死を讃え、死神を崇めよ

中央国の北端にある、山に囲まれた大きな集落……ブレトロシア集落には、小さな教会がある。

ブレトロシア集落の皆はその教会に毎日3度訪れては、信仰すべきかつての神に祈りを捧げる。

"死神オルトス様に祈りを捧げよ。全ては死という名の永遠の安らぎの為に"……と。

この集落で信仰されている"ルミストス教"は、死が救いであり、死によって人々は罪から解放され、救われると信じられている宗教だ。その教えが何処から広まったかは未だ解明されていないが、現在ルミストス教を広めているのは神父サリュと、修道女のエアレ、レリアの3人で兄妹らしい。


深夜、1人の痩せこけた青年が教会に現れる。

「……兄様。また迷える哀れな魂が現れたようです」

「お兄様、この方を助けてさしあげましょう?」

「ふふ、そうだね。さぁ悩める者、貴方の祈りを聞きましょう……」

サリュの言葉に青年は跪き、祈るように指を組みながら涙を流し語る。

「死神と、彼の場所へと導いてくれる崇高なるサリュ様、どうかお助けください。私は城下町へと働きに出ていましたが、先日役立たずだと解雇されてしまいました。妻はそれを知り息子と家を出ていってしまい、私にはもう生きる理由も気力もなくなってしまったのです。私はどうすればよろしいのでしょうか……」

青年の言葉を頷きながら聞いていたサリュは、青年にこう答える。

「苦しいならば、この世から離れてしまえば良いのです。死こそが我々の苦しみを解放し、安らぎを与えてくれます。何も怖くありません、私達がお手伝いしましょう……最上の世界で、幸福になる資格が貴方にはあるのですから」

サリュが青年の祈る手を両手で優しく包み込みながら笑顔を向けると、青年はさらに涙を溢れさせ、安堵の笑みを浮かべる。
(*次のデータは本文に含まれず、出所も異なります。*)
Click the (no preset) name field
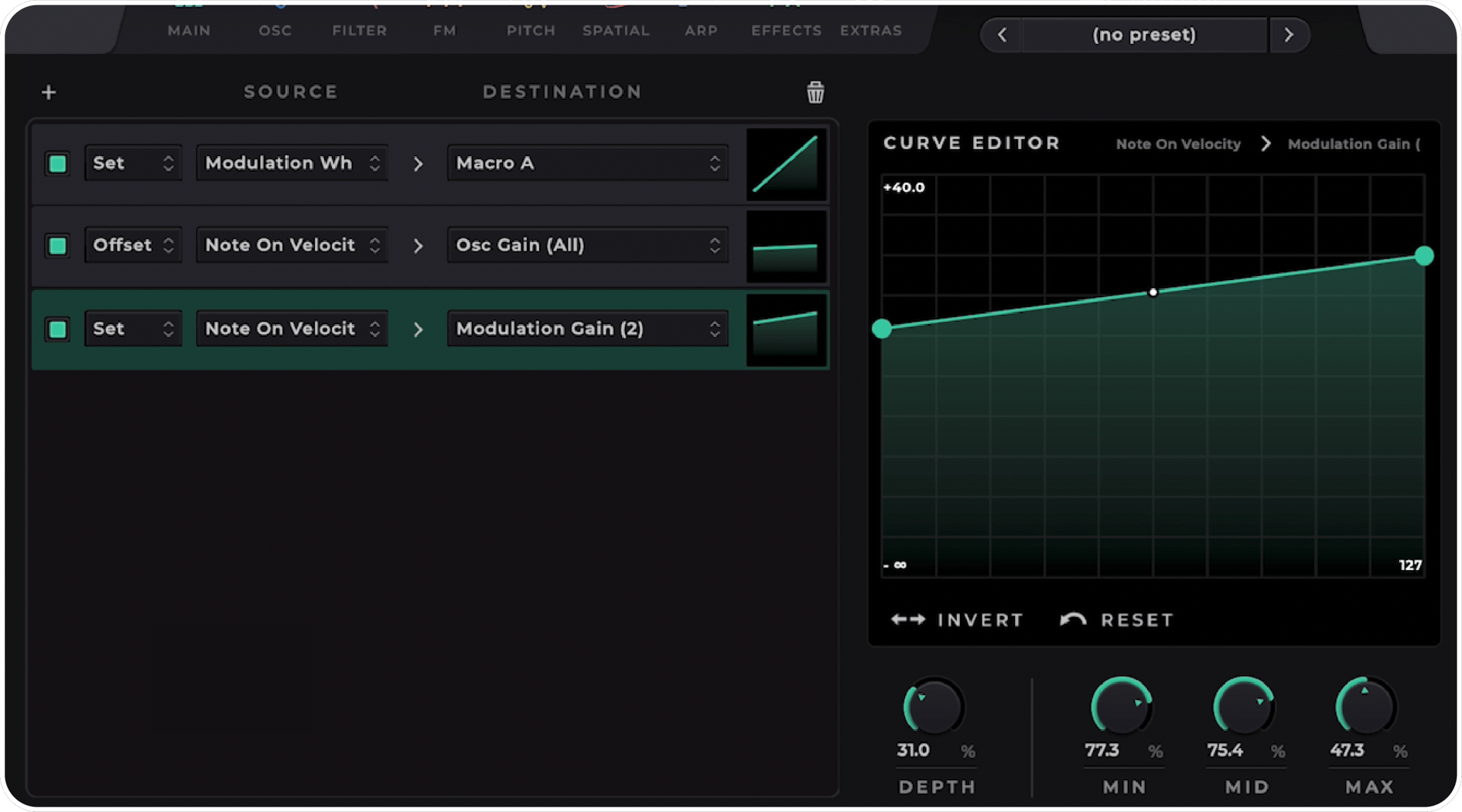click(x=1143, y=34)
「ああ……私でも、最上の世界へいけるのですか?よかった、よかった……!!サリュ様!!今すぐにでも私を死神のもとへ……最上の世界へ導いてください!!」

「ええ、もちろん……エアレ、レリア。例のものを」

その言葉と共に、エアレとレリアは油と火を灯した松明を持ってくる。そして4人は外に出て、開けた場所へと進む。

「この油を全身に塗り、自らに火をつけなさい。この炎は貴方の罪を浄化し、最上の世界へ導いてくれるでしょう」

そう言ってサリュはエアレとレリアから受け取った油と松明を青年に手渡す。青年は一瞬怖気付くものの、覚悟を決めた様子で油を頭から被る。

「サリュ様……先に最上の世界でお待ちしております」

青年はそう言うと松明の炎を自分へ向ける。すると炎は青年の身体を一瞬で包み込み、青年の断末魔が聞こえだす。

「死が救いであるならば……何故我々が死んでいないのか、考えたことないのかな」

サリュは笑顔で青年の燃える姿を眺めながら呟く。

……その声は燃えて灰になっていく青年の耳には届くことはなく、青年は歓喜の笑みを浮かべたまま命を手放したのだった。


青年の魂はやがて鎮火し、完全に灰となった体から出てくると、サリュの身体に取り込まれる。